Durante quase 400 anos, desde o início da colonização portuguesa até o advento da República, o Estado e a Igreja Católica integravam a ordem política brasileira.

A Constituição imperial de 1824, apesar de sua inspiração iluminista e liberal, estabeleceu em seu artigo 5º: “A religião Católica Apostólica Romana continuará a ser a religião do Império. Todas as outras religiões serão permitidas com seu culto doméstico ou particular, em casas para isso destinadas, sem forma alguma exterior de templo”. Assim, à Igreja Católica se assegurou o domínio do espaço político, e às demais, o espaço privado.

A interferência da religião na vida privada foi marcante na formação do homem brasileiro, repercutindo na dificuldade até hoje sentida da definição do que é privado e do que é público, da confusão entre “o jardim e a praça” — a feliz metáfora de Nelson Saldanha —, do sentimento generalizado de que a coisa pública e as funções públicas seriam extensão do espaço familiar ou patrimônio expandido de grupos familiares.

Esse traço resistente da nossa cultura tem origem no desenvolvimento da sociedade portuguesa, transplantado para o Brasil colonial. 

Para Nestor Duarte, o “privatismo característico da sociedade portuguesa” encontrou, no meio colonial brasileiro, condições excepcionais para o fortalecimento da organização familiar, “que se constitui a única ordem perfeita e íntegra que essa sociedade conheceu”. A casa grande era uma “organização social extraestatal, que ignora o Estado, que dele prescinde e contra ele lutará”. A igreja era a única ordem que conseguia preencher o vazio entre a família e o Estado no território da colônia.

A igreja regulava a vida privada das pessoas desde o nascimento à morte, conferindo a seus atos caráter oficial. Os atos e registros de nascimento, casamento e óbito eram da competência do sacerdote. Os cemitérios estavam sob controle da igreja.
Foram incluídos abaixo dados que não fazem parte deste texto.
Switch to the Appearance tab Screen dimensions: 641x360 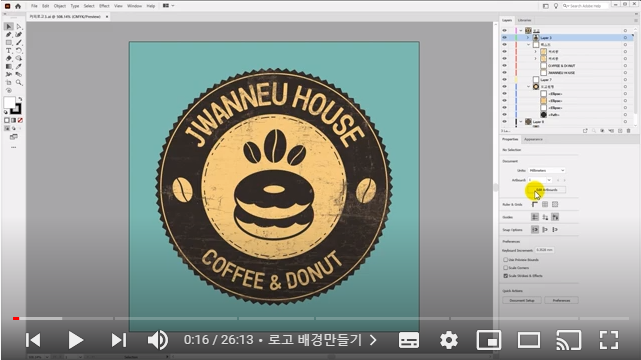coord(533,139)
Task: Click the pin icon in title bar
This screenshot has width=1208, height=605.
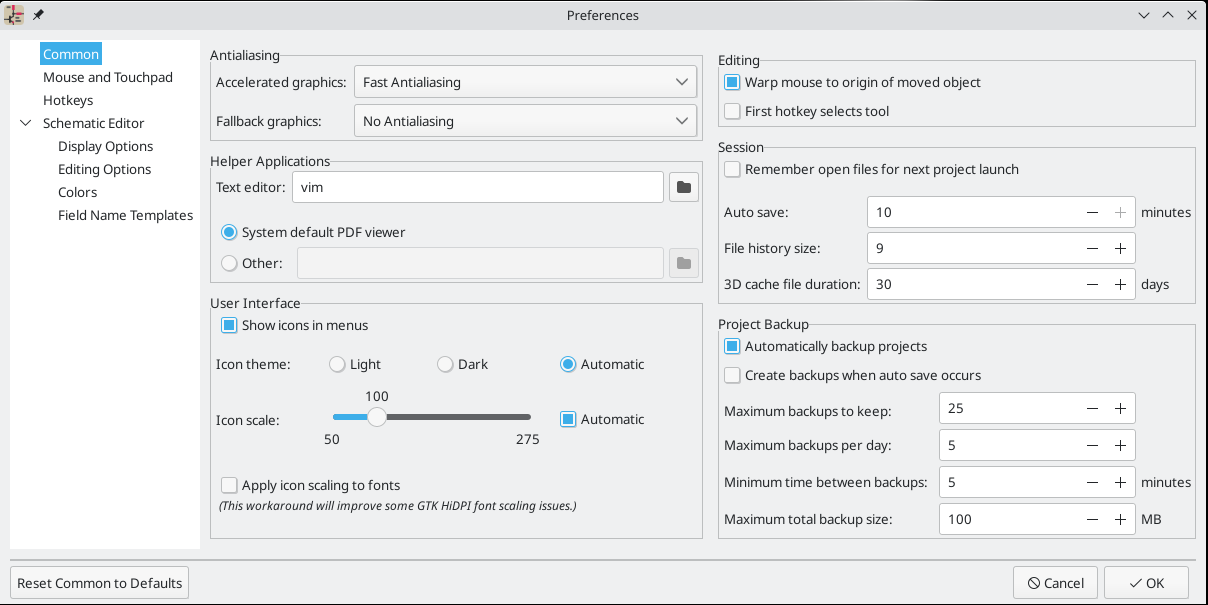Action: pyautogui.click(x=38, y=15)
Apenas com o advento da República, em 15 de novembro de 1889, o ideário da modernidade de separação do Estado e da igreja se consumou (Decreto 119-A, de 17 de janeiro de 1890).

A Constituição de 1891 estabelecerá que (artigo 72, parágrafo 7º) “nenhum culto ou igreja gozará de subvenção oficial, nem terá relações de dependência ou aliança com o governo da União ou dos estados”. A partir daí, confirmando-se nas Constituições subsequentes (como o artigo 19, I, da CF-88), a religião saiu juridicamente da vida política, destinando-se à vida privada.
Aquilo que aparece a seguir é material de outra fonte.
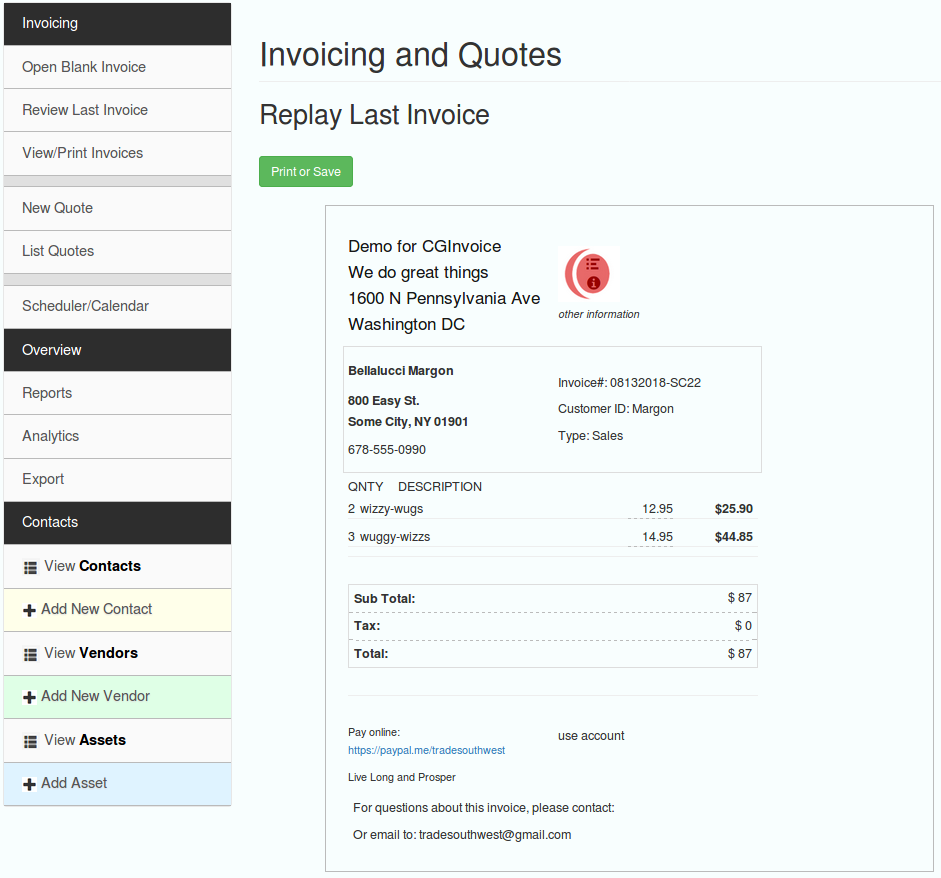
Task: Start a New Quote
Action: click(x=57, y=208)
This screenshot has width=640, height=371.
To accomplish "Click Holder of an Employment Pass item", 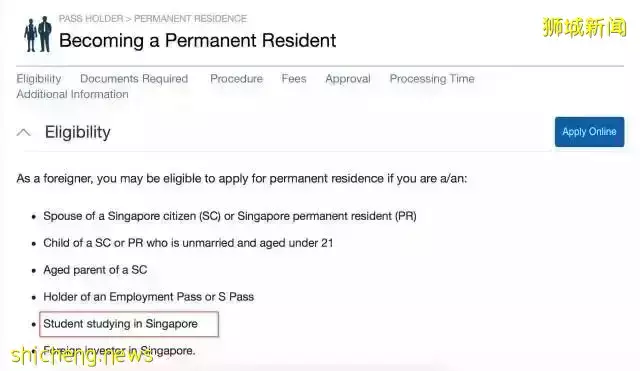I will 149,297.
O Estado laico é conquista de todos e das famílias, porque fundado na ética da tolerância. Não é hostil às religiões; ao contrário, surgiu no processo emancipador da humanidade, para assegurar a liberdade religiosa. Acolhe e garante os crentes e os não crentes. Nesse sentido, é o Estado neutro.

Apesar do advento mais que centenário do Estado laico, houve e ainda há tentativas de imposições de valores religiosos no ordenamento jurídico das relações familiares.
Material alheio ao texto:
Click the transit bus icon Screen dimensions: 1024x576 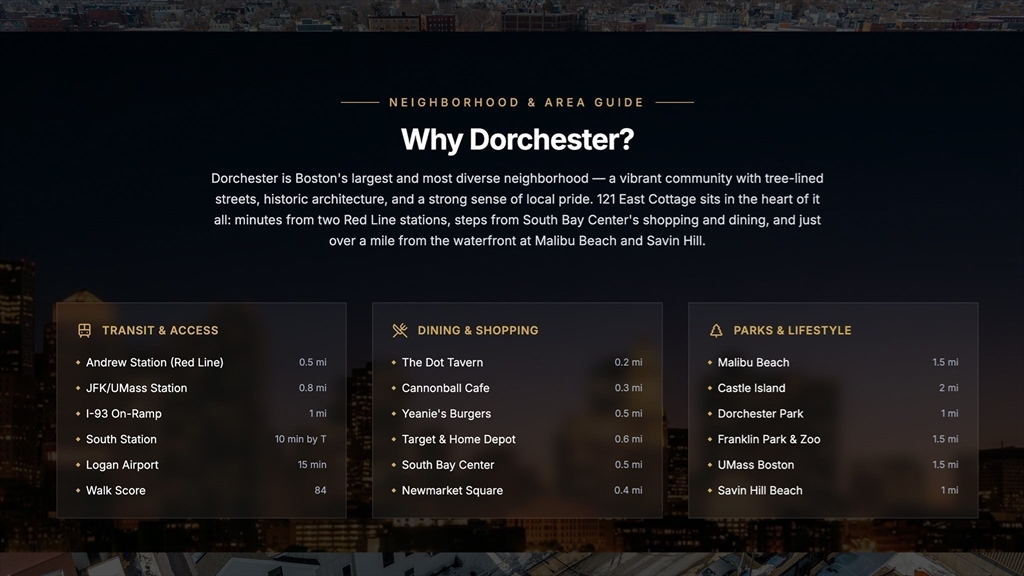84,330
A igualdade entre os cônjuges, o reconhecimento jurídico das entidades familiares fora do casamento, o direito ao divórcio, a igualdade jurídica entre filhos de qualquer origem foram e são alvo dessa interferência indevida, em desafio aberto ao Estado laico. Foi difícil a luta para redução do quantum despótico nas famílias, ao longo do século XX; cada passo era resultado de árdua batalha legislativa, como se viu na progressiva emancipação dos filhos “ilegítimos”.

No âmbito privado, as pessoas podem dirigir suas vidas familiares de acordo com os valores da religião a que se vincula, desde que não conflitem com os princípios constitucionais. Podem, por exemplo, não se divorciar, se assim determina sua religião. Podem não concordar que haja outras entidades familiares fora do casamento.

Não podem, todavia, impor suas convicções religiosas ao conjunto da sociedade, ainda que aquelas sejam majoritárias, porque o Estado laico também protege outras convicções religiosas ou não religiosas minoritárias e a liberdade de cada pessoa de realizar seus projetos de vida.

É preocupante que alguns parlamentares assumam seus mandatos como representantes do povo e se convertam em porta-vozes de seus grupos religiosos, como se não vivessem em um Estado laico. 

Paulo Lôbo é advogado, doutor em Direito Civil pela USP. O título do texto é de autoria deste site.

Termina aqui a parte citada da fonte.